On June 23, 2016, the Federal Court of Appeal delivered the Northern Gateway Project another procedural setback in its decision on Gitxaala Nation v Canada (2016 FCA 187). In a 2-to-1 split decision, the court overturned the federal Cabinet's June 2014 approval of Enbridge’s Northern Gateway Pipeline. The majority of the court thought the government’s aboriginal consultation framework was inadequate - "fell well short of the mark". The dissenting judge disagreed.

This decision grapples with issues arising from the intersection of the duty to consult, environmental assessment, and administrative tribunal process. The court asserted that it was not extending any existing legal principles or fashioning new ones. However, the decision responds to many questions about what the duty to consult entails in the context of an environmental assessment that have not been answered until now.

The court singled out the government consultation preceding the Cabinet decision as the weak link in the approval chain. This decision has important practical implications for the review of major energy projects, and those who participate in those reviews. It also has broader implications for the efficient and responsible development of Canada's resources.

Overview of the Process Leading to the Decision

The regulatory process for this project began in 2006, when a Joint Review Panel was established to review the project under the National Energy Board Act (NEB Act) and the Canadian Environmental Assessment Act (CEAA). In 2009, the Canadian Environmental Assessment Agency released a comprehensive consultation framework to outline how the federal Crown would consult with affected aboriginal communities.

The consultation framework established consultation phases

In December 2013, after an 18-month hearing, the Joint Review Panel issued its report, recommending that the project be approved subject to 209 conditions. Phase IV of the government’s consultation program began after the release of the report. During this phase, representatives from the CEA Agency held meetings with First Nation’s representatives to discuss their concerns. In April 2014, those officials prepared a Crown Consultation Report for Cabinet.
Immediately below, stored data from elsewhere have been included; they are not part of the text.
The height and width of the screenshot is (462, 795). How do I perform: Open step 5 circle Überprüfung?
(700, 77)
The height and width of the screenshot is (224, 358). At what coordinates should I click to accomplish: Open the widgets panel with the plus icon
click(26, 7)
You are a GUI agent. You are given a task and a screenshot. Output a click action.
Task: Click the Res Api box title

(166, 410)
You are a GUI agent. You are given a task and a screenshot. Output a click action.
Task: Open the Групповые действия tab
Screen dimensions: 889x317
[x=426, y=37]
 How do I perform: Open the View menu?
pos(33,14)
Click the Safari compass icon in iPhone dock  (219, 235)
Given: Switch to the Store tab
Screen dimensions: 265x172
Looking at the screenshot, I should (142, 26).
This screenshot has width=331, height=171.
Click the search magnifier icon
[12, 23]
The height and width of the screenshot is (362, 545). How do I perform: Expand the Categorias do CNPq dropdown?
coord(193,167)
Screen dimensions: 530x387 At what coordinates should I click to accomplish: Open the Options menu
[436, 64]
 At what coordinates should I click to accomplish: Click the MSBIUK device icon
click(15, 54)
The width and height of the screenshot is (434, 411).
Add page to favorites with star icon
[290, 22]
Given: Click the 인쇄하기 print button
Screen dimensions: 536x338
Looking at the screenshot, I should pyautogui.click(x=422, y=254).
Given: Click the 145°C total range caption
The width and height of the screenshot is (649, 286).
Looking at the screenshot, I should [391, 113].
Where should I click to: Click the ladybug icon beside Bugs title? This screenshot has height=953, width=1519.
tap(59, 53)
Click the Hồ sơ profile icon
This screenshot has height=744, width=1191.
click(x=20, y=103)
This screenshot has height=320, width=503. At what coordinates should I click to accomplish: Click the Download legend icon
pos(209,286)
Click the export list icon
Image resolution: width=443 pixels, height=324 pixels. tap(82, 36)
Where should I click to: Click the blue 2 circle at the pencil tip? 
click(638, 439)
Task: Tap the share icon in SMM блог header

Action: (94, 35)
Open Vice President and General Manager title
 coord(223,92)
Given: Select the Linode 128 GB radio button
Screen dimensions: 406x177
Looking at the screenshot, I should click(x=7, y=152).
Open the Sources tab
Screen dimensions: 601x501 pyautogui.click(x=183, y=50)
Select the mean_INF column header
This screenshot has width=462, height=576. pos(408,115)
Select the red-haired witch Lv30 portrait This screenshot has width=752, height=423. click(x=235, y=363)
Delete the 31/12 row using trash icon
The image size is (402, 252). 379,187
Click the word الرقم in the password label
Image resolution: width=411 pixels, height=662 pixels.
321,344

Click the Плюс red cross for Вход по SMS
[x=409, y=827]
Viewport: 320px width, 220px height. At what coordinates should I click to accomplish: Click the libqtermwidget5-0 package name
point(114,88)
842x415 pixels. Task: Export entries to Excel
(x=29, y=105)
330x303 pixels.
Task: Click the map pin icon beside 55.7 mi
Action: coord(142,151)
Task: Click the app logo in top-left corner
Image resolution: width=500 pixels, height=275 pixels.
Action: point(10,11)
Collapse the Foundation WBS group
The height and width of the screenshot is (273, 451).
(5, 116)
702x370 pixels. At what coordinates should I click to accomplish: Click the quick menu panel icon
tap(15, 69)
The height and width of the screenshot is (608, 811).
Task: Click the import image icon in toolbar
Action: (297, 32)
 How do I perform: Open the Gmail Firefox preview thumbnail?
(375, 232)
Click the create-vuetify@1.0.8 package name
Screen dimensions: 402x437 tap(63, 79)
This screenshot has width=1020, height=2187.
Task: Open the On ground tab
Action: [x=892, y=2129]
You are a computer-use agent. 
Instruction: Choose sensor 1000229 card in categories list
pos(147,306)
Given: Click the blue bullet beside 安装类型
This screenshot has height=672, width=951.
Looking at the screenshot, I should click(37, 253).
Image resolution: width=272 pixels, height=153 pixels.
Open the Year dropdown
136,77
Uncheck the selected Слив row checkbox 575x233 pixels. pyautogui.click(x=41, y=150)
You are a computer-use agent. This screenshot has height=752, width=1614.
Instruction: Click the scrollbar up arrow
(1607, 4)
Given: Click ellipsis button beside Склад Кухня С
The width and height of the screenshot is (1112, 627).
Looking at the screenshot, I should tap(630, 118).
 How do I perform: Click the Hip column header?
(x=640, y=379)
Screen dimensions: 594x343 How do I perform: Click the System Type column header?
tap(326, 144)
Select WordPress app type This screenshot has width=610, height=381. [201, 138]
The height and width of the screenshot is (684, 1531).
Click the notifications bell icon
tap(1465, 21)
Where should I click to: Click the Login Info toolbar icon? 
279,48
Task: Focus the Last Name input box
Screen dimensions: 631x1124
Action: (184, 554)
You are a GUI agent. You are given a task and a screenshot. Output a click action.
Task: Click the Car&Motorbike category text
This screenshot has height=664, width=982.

In June 2014, the Federal Cabinet approved the project subject to the conditions set out in the Joint Review Panel’s report.

18 Legal Challenges Consolidated into One Proceeding

Numerous First Nations and non-governmental organizations challenged many elements of the regulatory process. The applicants, in various combinations, challenged three separate administrative decisions on the grounds the Crown did not fulfill its duty to consult with aboriginal peoples:

This case consolidated the 18 different applications into a single proceeding that was by the court's account "one of the largest proceedings ever prosecuted by the Court", with over 250,000 documents and multiple parties.

The FCA's Analysis and Decision

Which Administrative Decision Should Be Challenged?

The court concluded that the "primary attack must be against the Governor in Council's Order in Council"1 - the Cabinet's decision in June 2014. The court observed, "No one but the Governor in Council decides anything."2

After considering the other administrative decisions, the court found

The question of which administrative decision may be challenged is important and perplexing in a major project review, given the numerous procedural steps and the interplay between the administrative and executive branches of government. Further, determining how and where the duty to consult is discharged is linked to this analysis of the Crown’s decision-making process.

The Court noted at paragraph 142

In Canada, executive authority is vested in the Crown - the Crown also being subject to the duty to consult Aboriginal peoples - and the Governor in Council is the advisory body, some might say the real initiator, for the exercise of much of that executive authority.

The Standard of Review for Cabinet Decisions - Reasonableness - "Widest Margin of Appreciation"

In arriving at its decision on the project, Cabinet had to balance a broad variety of public interests, “most of which are more properly within the realm of the executive, such as economic, social, cultural, environmental and political matters”.5

The Court found the standard of review for such decisions - founded on the widest consideration of policy and public interest - is reasonableness, based on the principles the Supreme Court of Canada (SCC) outlined in the Dunsmuir case. The court held the Cabinet is entitled to the “widest margin of appreciation” in making its discretionary decision under sections 53 and 54 of the National Energy Board Act.”6

In the end, the court concluded the Cabinet’s decision to approve the project was reasonable on the basis of administrative law principles. The deficiency was found in the consultation.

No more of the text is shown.